投稿: hts | 2015年9月15日 (火) 23時30分

>>htsさん
 返事が遅くなり済みません。
南北線の乗り継ぎ分析ありがとうございます。

泉中央は、バスプールの拡張が必要な位の利用状況で、確かに八乙女駅の活用もありかもしれませんね。ただし、時間帯で接続駅が変わると、また利用者にとっても分かりにくく問題だったり。今でも運転免許センター系統はそんな感じだったような。
また、利用者にとっては、泉中央の方が帰りに買い物ができ、また始発なので座れるとかメリットが大きく、その点八乙女へ移行する場合抵抗がありそうです。

長町南と長町ですが、現時点で長町駅乗り継ぎというのは地下鉄ではなくJR利用者対象ですが、長町駅にも店が増えて行けば、地下鉄からでも長町駅乗り継ぎも増えていくとは思います。ただ、長町南の方がモールもあり買い物ができるし、トータルの所要時間が短くなるので、バス乗り継ぎに関して長町南駅がメインというのは変わらないでしょうね。

やはり乗り継ぎ駅には、時間つぶしができる商業施設がないときついです。

その点旭ヶ丘は近くにスーパーこそできたものの、最近駅構内に進出しているファミマが、駅の方ではなくバスターミナル内にできると良いのではと思ったり。
もともと、鶴ケ谷・南光台方面へのバスは、地下鉄開業前よりも本数を増やし、利用者も増えたという好事例だったんですが、そのその方面の団地の高齢化と人口減で利用も減っています。旭ヶ丘駅は台原森林公園があるため西側からの利用がし辛いのがもったいない。

北仙台は、JRと地下鉄駅の乗り換え経路の不便さと、バス停もJR側と(使われていない)地下鉄側に分かれているなど、改善の余地が大きい駅です。
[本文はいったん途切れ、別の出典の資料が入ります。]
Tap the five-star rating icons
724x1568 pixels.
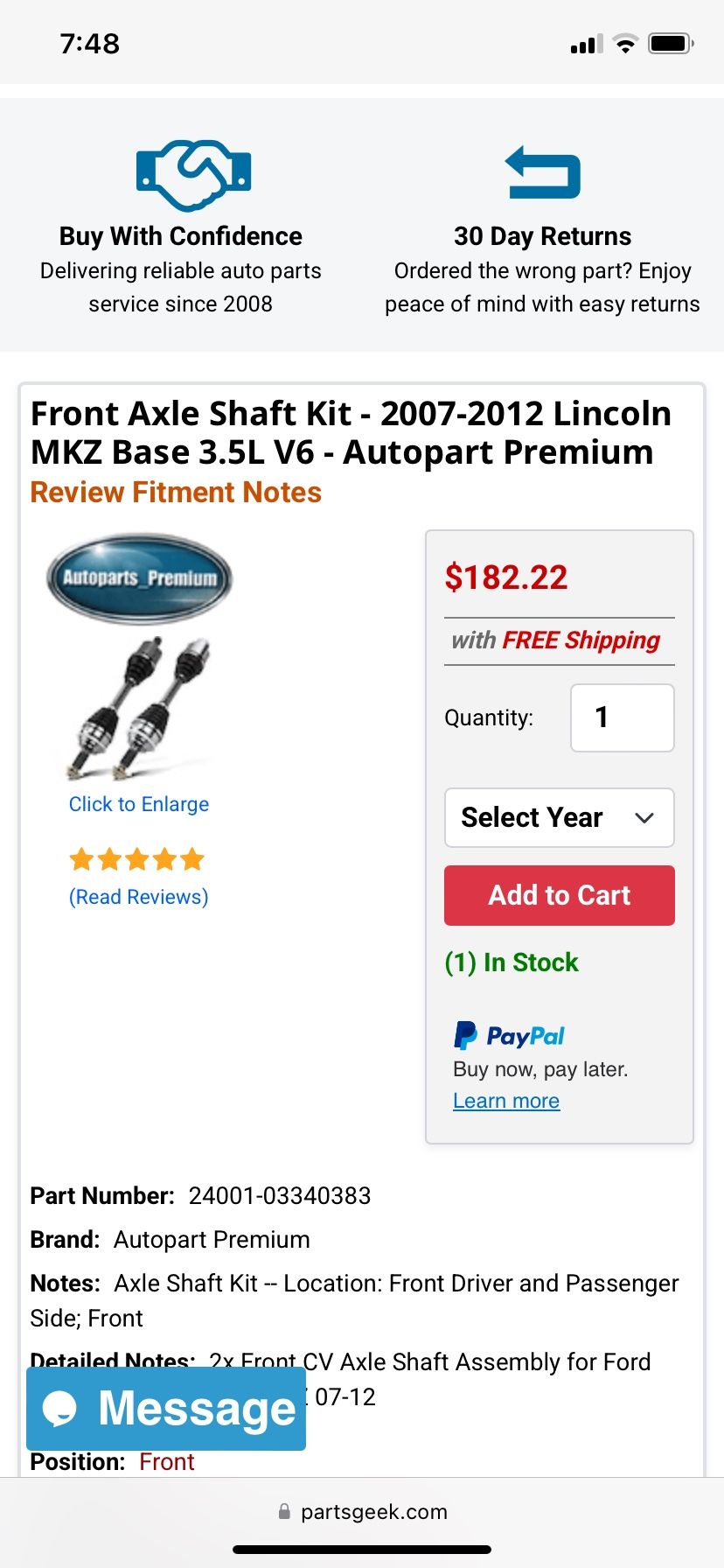point(136,859)
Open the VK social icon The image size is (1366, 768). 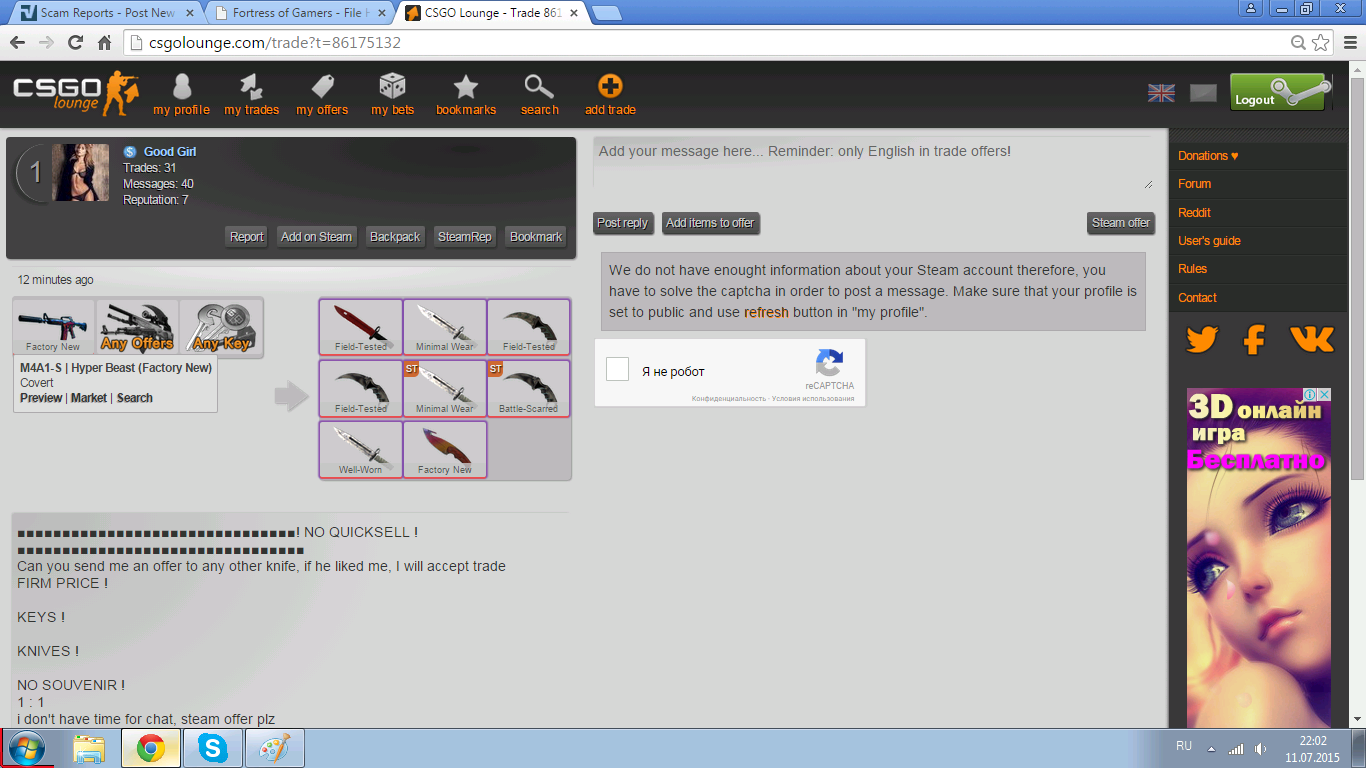1311,340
南の長町駅はあのように改善されたので、こっちも期待したいところですが、鉄道高架化や区画整理などの大事業がないと難しいでしょうね。仙台市も金を出しづらい。

投稿: S-Watcher! | 2015年9月20日 (日) 23時56分

>>htsさん

東西線の乗り継ぎ駅について、
荒井は、やはり高速ICが近いことをうまく活用したいところですね。
ただ、もったいないのは、駅北区画整理がとん挫し、駅広は南側のみであること。
北側にあれば、ICからもすぐだし荒井駅経由便もロスが小さいところでした。
それに、乗り継ぎバス路線も北側の方に向かう方が多いこともあり、将来的には改善される可能性はありながらも、ちょっと残念。

東側は東部道路に抑えられており、南側を名取川に抑えられ車両基地もある富沢駅と似た立地条件なので、バスの乗り継ぎよりは、駅徒歩圏の利用者を増やすことに主眼を置かざるを得ないですね。
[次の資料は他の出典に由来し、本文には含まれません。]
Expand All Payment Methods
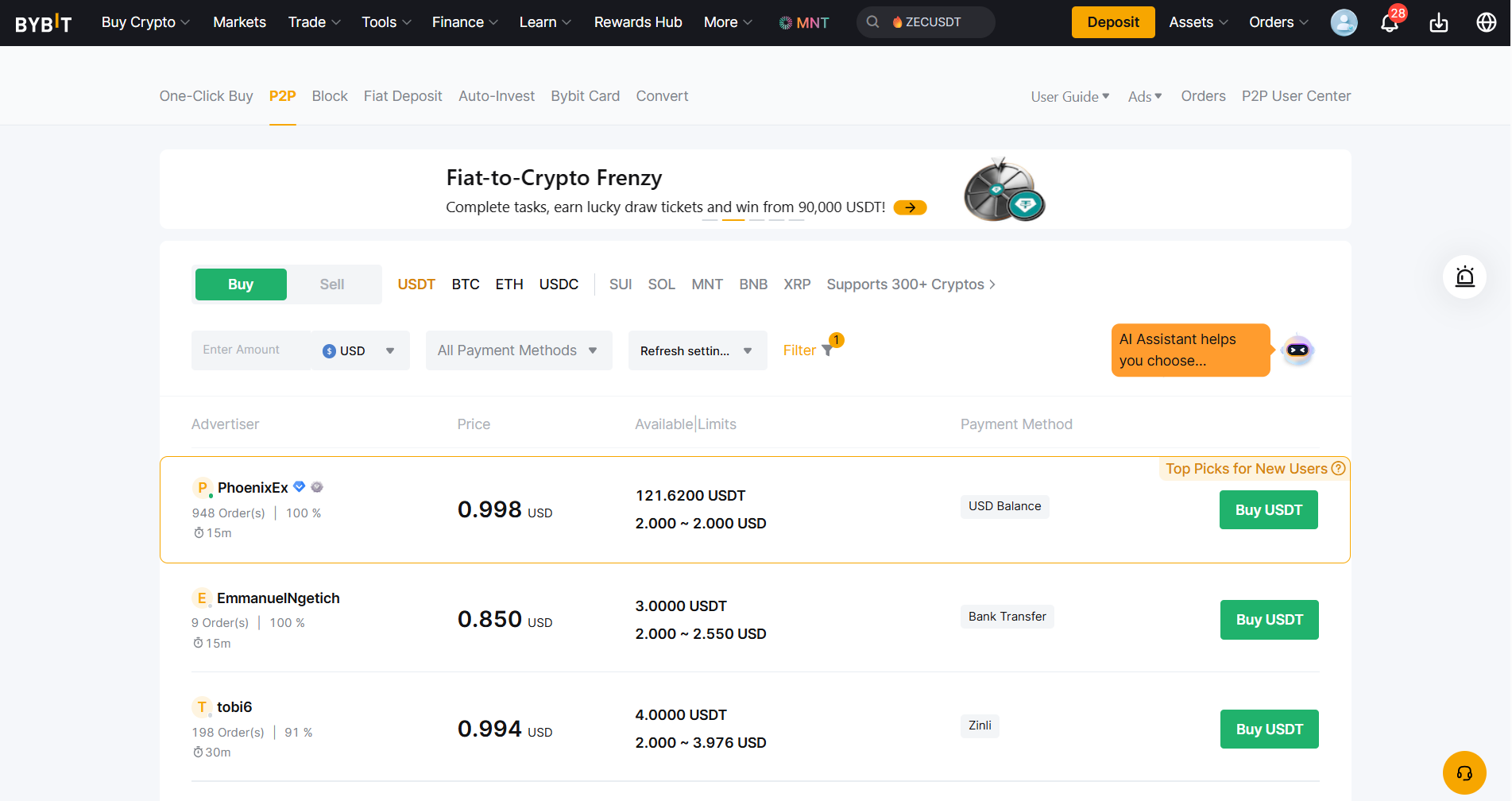Screen dimensions: 1512x801 tap(517, 350)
八木山動物公園駅は、おっしゃるとおりひより台大橋経由で、太白団地、ひより台、山田自由が丘方面からどの程度引っ張ってくるかですが、これらの団地からのバス路線は、1)286経由県庁市役所直通、2)長町南・長町駅行、3)八木山動物公園行き(一部そのまま県庁市役所行き) に分かれるので、あまり期待できません。逆にその方面の方で市街地への通勤客は、パークアンドライド駐車場利用の方も多くなるのではと。

薬師堂駅乗り継ぎについて、仙台駅付近までの利用者はまだ良いですが、懸念しているのは、勾当台公園付近への利用者。これまで市役所方面へ直通で行けたのが、乗換が2回になることで、心理的にも面倒さが増えてしまい、時間短縮効果も限られることに。

薬師堂⇔仙台 で6分、仙台駅での乗換で5分、仙台⇔勾当台公園で3分で計14分。
バスからの待ち時間とか乗換、地上に出る手間を考えると、バス降りてから20分以上は見ないといけない。まぁ、フォーラス近辺だと青葉通一番町駅から歩くとかの方が早いし、目的地によって条件は異なりますが。

東西線では、時間をつぶせない乗り継ぎ駅であることと乗り継ぎバスの本数は少ないながらも、100円区間を新設するなど、乗り継ぎでの運賃負担は小さく見えるように努力しているのが吉とでるかですね。

投稿: S-Watcher! | 2015年9月21日 (月) 00時35分

バスの問題点に乗降時間があるのは、あっと思いました。
東京から帰省してバスに乗って、降りる時に妙に余裕が有るなと
思っていたのはこのためだったんですね。
東西線の是非についても、渋滞ばかり論点になっていますが、
鉄道とバスとの非常に大きな差になりそうです。
そもそもこの問題、バス自体が渋滞を生み出している原因でもありましたね。

投稿: | 2015年10月 1日 (木) 12時06分

>>匿名さん
 コメントありがとうございます。
バスでも改札方式を設ければ、乗降時のロスは短縮されますが、その分バス停(駅)を減らさないといけない。そこまで踏み込む可能性を考慮してこそ、BRTを名乗れるとは思います。

また、地下鉄東西線開業は、バスの効率化も兼ねてなので、都心部の多すぎるバスが減ることは喜ばしいことですね。